Possible explanations

Chance is an unlikely explanation for our findings, as the association with progression of coronary disease was apparent when marital stress and job strain were analysed both as categorical and as continuous variables. Self-report bias is unlikely to be important because the progression of disease was measured by using QCA and the study design was prospective. Bias attributable to loss to follow-up is also unlikely, as all patients who underwent both baseline and follow-up QCA evaluations were included in the study.

Potential explanations of atherosclerosis regression are concerned with emotional and behavioural consequences of partner interaction. Perhaps, women in harmonious relationships benefit from positive social control, promoting healthier habits. A supportive spouse may become even more supportive when a partner is facing serious heart health problems, and such support is known to have direct and indirect physiological impact [24]. Women with little or no stress may also have been more prone to follow medical advice; they may more easily adhere to medication prescriptions and benefit from counselling than women with high stress [25].

The associations between psychosocial stress and progression of atherosclerosis may be true and causal. It is known that emotional stressors precipitate the onset of AMI both in men and in women [26]. As has been shown in men, acute psycho-physiological responses to stressors may also be exaggerated in women who are chronically burdened with prolonged exposure to marital stress. It is conceivable that stress both triggers the acute onset of AMI and promotes enhanced progression of atherosclerosis, endothelial dysfunction and plaque instability [27].

Recent evidence [28] points at the combination of high demand and low control as relevant to endothelial damage with prolonged effects of such stress reactions. These results may explain the findings in the present study. If women are repeatedly exposed to stressful situations, they may respond with physiological reactions that accelerate the atherosclerotic process. A similar reasoning could apply to stress from other sources and the evidence in the present study points at the possible strong interaction between stresses in the two spheres [3].

Psychosocial stress may accelerate the atherosclerotic process via two pathways [25]: on one hand, via neuroendocrine mechanisms affecting blood lipids [23] and plasma fibrinogen [24], increasing blood pressure reactivity [25] or catecholamines and cortisol [26] and other physiological regulatory mechanisms [27]. On the other hand, stress could exert its influence on progression of the disease via modification of coronary risk factors, such as lack of adherence to healthier lifestyles and to medical therapy.
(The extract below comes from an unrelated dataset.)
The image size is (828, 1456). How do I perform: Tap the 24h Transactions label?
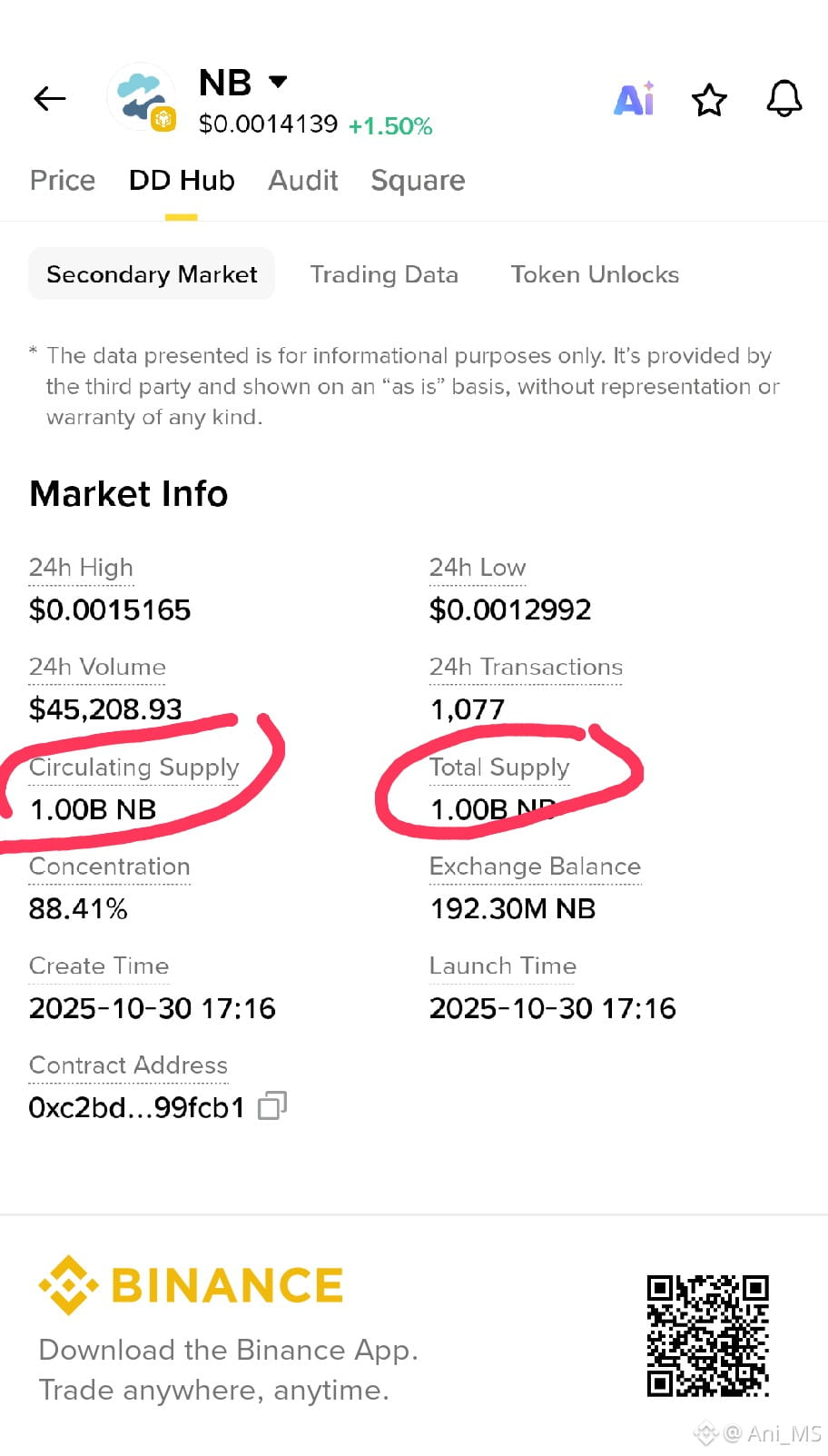526,667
In patients with the combination of marital and work stress, the stressors could acutely trigger coronary events in vulnerable people in the final stages of coronary disease [29–34].

Conclusions

The findings from the present study suggest that stress from either marital relationships or from work may worsen prognosis and accelerate progression of women's coronary disease. In contrast, however, absence of both marital stress and job strain may protect middle-aged women patients against progression of atherosclerosis.
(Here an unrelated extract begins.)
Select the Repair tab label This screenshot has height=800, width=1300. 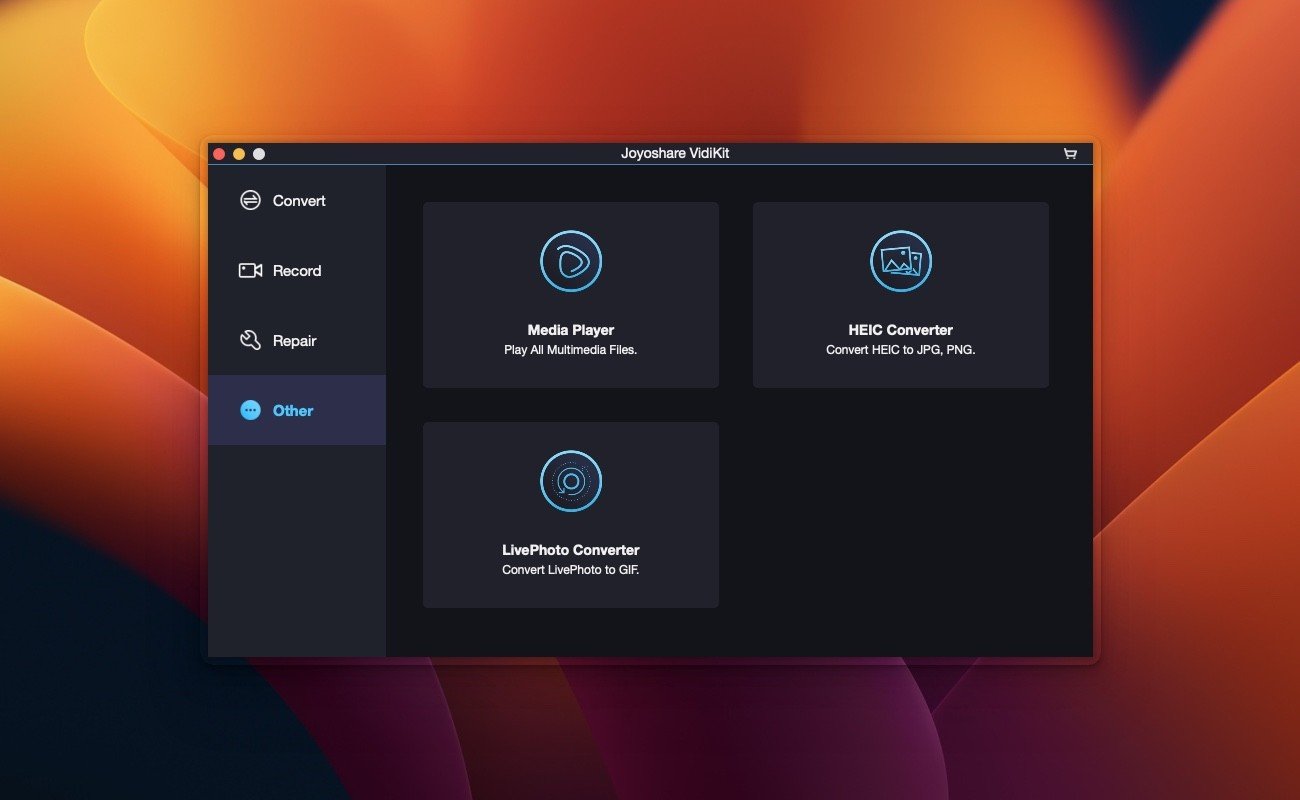pos(294,341)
Conflict of interest statement

There is no conflict of interest.

Acknowledgements

This work was supported by grant # HL 45785 from the US National Institutes of Health, grants from the Swedish Bank Tercentenary Fund, the Swedish Medical Research Council and the Swedish Council for Work Life Research and the Swedish Labor Market Insurance Company, all to Kristina Orth-Gomér. We are grateful to Dr Stuart Mac Donald for valuable comments on statistical procedures.